### To do
The reply should contain all of the data below, word for word.

### Recorded data
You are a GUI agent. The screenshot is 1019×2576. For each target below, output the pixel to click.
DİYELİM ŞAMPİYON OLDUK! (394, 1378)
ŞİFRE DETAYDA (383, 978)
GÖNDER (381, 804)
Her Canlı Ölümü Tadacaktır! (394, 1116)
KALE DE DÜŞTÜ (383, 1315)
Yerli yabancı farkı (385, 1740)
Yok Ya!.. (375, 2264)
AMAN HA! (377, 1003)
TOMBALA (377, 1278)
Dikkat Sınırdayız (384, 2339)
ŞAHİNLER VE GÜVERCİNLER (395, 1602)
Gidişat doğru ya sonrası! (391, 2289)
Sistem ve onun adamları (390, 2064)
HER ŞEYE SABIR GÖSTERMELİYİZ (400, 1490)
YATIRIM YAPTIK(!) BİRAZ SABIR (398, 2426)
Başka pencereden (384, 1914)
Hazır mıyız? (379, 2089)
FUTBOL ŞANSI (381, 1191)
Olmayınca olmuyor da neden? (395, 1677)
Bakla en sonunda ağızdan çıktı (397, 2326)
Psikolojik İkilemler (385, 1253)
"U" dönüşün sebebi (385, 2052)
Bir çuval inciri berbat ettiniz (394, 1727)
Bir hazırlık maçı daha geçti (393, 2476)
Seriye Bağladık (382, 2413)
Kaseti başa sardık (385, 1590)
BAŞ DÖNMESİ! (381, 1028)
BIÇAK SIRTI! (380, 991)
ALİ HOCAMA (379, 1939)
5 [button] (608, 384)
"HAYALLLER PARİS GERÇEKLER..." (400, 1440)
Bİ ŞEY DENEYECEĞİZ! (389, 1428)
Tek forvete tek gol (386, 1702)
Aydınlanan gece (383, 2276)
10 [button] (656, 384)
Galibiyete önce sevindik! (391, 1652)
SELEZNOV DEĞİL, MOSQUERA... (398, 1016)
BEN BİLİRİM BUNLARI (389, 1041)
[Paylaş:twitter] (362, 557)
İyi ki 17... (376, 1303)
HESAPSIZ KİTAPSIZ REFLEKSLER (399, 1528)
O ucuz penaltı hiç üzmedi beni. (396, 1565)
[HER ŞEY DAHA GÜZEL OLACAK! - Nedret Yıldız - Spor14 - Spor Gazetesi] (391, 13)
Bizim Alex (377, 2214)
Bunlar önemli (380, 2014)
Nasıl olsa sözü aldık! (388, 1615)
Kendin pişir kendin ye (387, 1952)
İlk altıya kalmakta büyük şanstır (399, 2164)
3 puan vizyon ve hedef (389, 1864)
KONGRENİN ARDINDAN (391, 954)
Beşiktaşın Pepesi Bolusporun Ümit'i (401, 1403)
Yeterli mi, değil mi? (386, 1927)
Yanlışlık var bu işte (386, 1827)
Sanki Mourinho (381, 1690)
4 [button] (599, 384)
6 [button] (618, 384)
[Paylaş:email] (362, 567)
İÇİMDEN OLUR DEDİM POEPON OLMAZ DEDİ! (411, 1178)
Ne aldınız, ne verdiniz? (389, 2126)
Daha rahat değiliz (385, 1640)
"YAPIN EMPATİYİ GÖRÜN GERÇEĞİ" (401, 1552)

### Task solution
You are a GUI agent. The screenshot is 1019×2576. For each target below, output the pixel to click.
DİYELİM ŞAMPİYON OLDUK! (394, 1378)
ŞİFRE DETAYDA (383, 978)
GÖNDER (381, 804)
Her Canlı Ölümü Tadacaktır! (394, 1116)
KALE DE DÜŞTÜ (383, 1315)
Yerli yabancı farkı (385, 1740)
Yok Ya!.. (375, 2264)
AMAN HA! (377, 1003)
TOMBALA (377, 1278)
Dikkat Sınırdayız (384, 2339)
ŞAHİNLER VE GÜVERCİNLER (395, 1602)
Gidişat doğru ya sonrası! (391, 2289)
Sistem ve onun adamları (390, 2064)
HER ŞEYE SABIR GÖSTERMELİYİZ (400, 1490)
YATIRIM YAPTIK(!) BİRAZ SABIR (398, 2426)
Başka pencereden (384, 1914)
Hazır mıyız? (379, 2089)
FUTBOL ŞANSI (381, 1191)
Olmayınca olmuyor da neden? (395, 1677)
Bakla en sonunda ağızdan çıktı (397, 2326)
Psikolojik İkilemler (385, 1253)
"U" dönüşün sebebi (385, 2052)
Bir çuval inciri berbat ettiniz (394, 1727)
Bir hazırlık maçı daha geçti (393, 2476)
Seriye Bağladık (382, 2413)
Kaseti başa sardık (385, 1590)
BAŞ DÖNMESİ! (381, 1028)
BIÇAK SIRTI! (380, 991)
ALİ HOCAMA (379, 1939)
5 [button] (608, 384)
"HAYALLLER PARİS GERÇEKLER..." (400, 1440)
Bİ ŞEY DENEYECEĞİZ! (389, 1428)
Tek forvete tek gol (386, 1702)
Aydınlanan gece (383, 2276)
10 [button] (656, 384)
Galibiyete önce sevindik! (391, 1652)
SELEZNOV DEĞİL, MOSQUERA... (398, 1016)
BEN BİLİRİM BUNLARI (389, 1041)
[Paylaş:twitter] (362, 557)
İyi ki 17... (376, 1303)
HESAPSIZ KİTAPSIZ REFLEKSLER (399, 1528)
O ucuz penaltı hiç üzmedi beni. (396, 1565)
[HER ŞEY DAHA GÜZEL OLACAK! - Nedret Yıldız - Spor14 - Spor Gazetesi] (391, 13)
Bizim Alex (377, 2214)
Bunlar önemli (380, 2014)
Nasıl olsa sözü aldık! (388, 1615)
Kendin pişir kendin ye (387, 1952)
İlk altıya kalmakta büyük şanstır (399, 2164)
3 puan vizyon ve hedef (389, 1864)
KONGRENİN ARDINDAN (391, 954)
Beşiktaşın Pepesi Bolusporun Ümit'i (401, 1403)
Yeterli mi, değil mi? (386, 1927)
Yanlışlık var bu işte (386, 1827)
Sanki Mourinho (381, 1690)
4 [button] (599, 384)
6 [button] (618, 384)
[Paylaş:email] (362, 567)
İÇİMDEN OLUR DEDİM POEPON OLMAZ DEDİ! (411, 1178)
Ne aldınız, ne verdiniz? (389, 2126)
Daha rahat değiliz (385, 1640)
"YAPIN EMPATİYİ GÖRÜN GERÇEĞİ" (401, 1552)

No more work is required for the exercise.